Crisis in Tibet
Aijaz Ahmad: Dalai Lama caught between China and independence groups
ZAA NKWETA, PRESENTER: Tibetan protests against Chinese rule gathered steam over the past week. The Chinese government issued an ultimatum to protesters to turn themselves in or face harsh punishment. The Real News senior editor Paul Jay spoke to senior news analyst Aijaz Ahmad.
PAUL JAY, SENIOR EDITOR: Aijaz, the Dalai Lama in a press conference very recently said to the independence movement in Tibet, he said, “Do not fight for independence. Tibet needs to stay part of China. The Tibetans need to get along with the Chinese.” He threatened to resign if the leaders of the independence movement become violent.
March 18, 2008
DALAI LAMA: If things become out of control, then my only option is completely resign, completely resign.
He also critiqued the Chinese government, saying if the Chinese government continues any violence against Tibetans and against peaceful demonstrators, he’ll also resign as a result of that. But his message, at least his public message, clearly is against independence, for peaceful reconciliation. Yet in another press conference the Chinese prime minister singled out the Dalai Lama and said he’s the one to blame.
March 18, 2008
WEN JIABAO, CHINESE PREMIER (SUBTITLED TRANSLATION): We have ample evidence to prove that this incident was organized, premeditated and masterminded by the Dalai clique.
So what do you make of all this?
AIJAZ AHMAD, SENIOR NEWS ANALYST: The government in exile in Dharamsala in India, which he heads, has been clearly implicated in, it appears to me, a coordinated action between the independence movement people located in India, as well as their counterparts in [“LA-za”]. The whole incident has put the Dalai Lama in a very, very awkward position, because his name is being used all the time by the people who are doing all that.
JAY: In his press conference, he said that these events are out of his control, out of control.
AHMAD: I am sure it is out of his control.
JAY: He’s also taken a position against boycotting the Olympics, which I assume increases the split with the militants in the Tibetan independence movement.
AHMAD: I think so, but you see, with or without boycott, if the violence continues, it embarrasses the Chinese anyway.
JAY: For the Dalai Lama, this is an issue of cultural repression, religious repression, not an issue of independence.

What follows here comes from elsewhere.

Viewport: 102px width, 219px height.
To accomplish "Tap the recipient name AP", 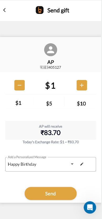I will coord(50,62).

But for the independence movement in Tibet, it’s much more a political question. It really is a question of succession, and that’s quite a big difference in strategy.

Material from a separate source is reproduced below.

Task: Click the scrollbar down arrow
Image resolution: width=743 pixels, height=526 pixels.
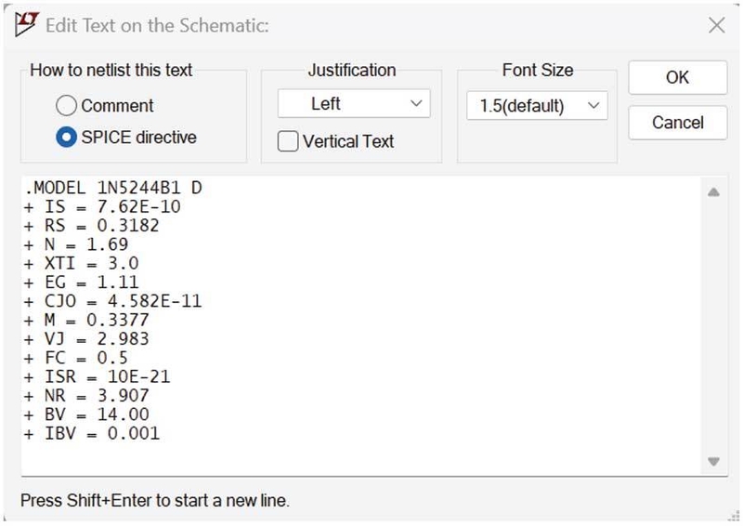Action: (713, 461)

AHMAD: I think the Dalai Lama is a much more realistic person. There is not a single state in the world that has not recognized Tibet as an integral part of Chinese territory. He has said that he’s not for independence; he’s for autonomy. And to that extent, he is really isolated from the more militant sections, which have organized this both inside Tibet, as well as in India.
JAY: In a separate press conference, the foreign ministry spokesman, Qin Gang, dismissed the Dalai Lama’s calls for an investigation into the Chinese crackdown on the demonstrations.
March 18, 2008
QIN GANG, MINISTRY OF FOREIGN AFFAIRS (SUBTITLED TRANSLATION): The issue the international community should pay attention to is the Dalai (Lama) himself: what kind of role has he played in this serious violent criminal incident? The Dalai (Lama) himself should be put on trial and accept investigation.
AHMAD: What you find here is that the Chinese are avoiding saying it has been organizing by the Dalai Lama himself. For the most part they keep talking about the Dalai Lama clique, by which they mean the government in exile. And what they are saying is that for us to open negotiations with the Dalai Lama, he would have to explicitly, institutionally dissociate himself from this so-called government in exile, because the very term “government in exile” is tied up with the demand for independence. So long as he is the head of the spiritual community, he’s also the temporal head of that community, because he’s born God-king. If he were to dissociate himself from the exiled government, he would in effect say that this whole traditional setup of the Buddhist spiritual universe is incorrect, that there has to be a separation between the spiritual and the temporal, and the Dalai Lama I think is not willing quite to take that step.
Please note that TRNN transcripts are typed from a recording of the program; The Real News Network cannot guarantee their complete accuracy.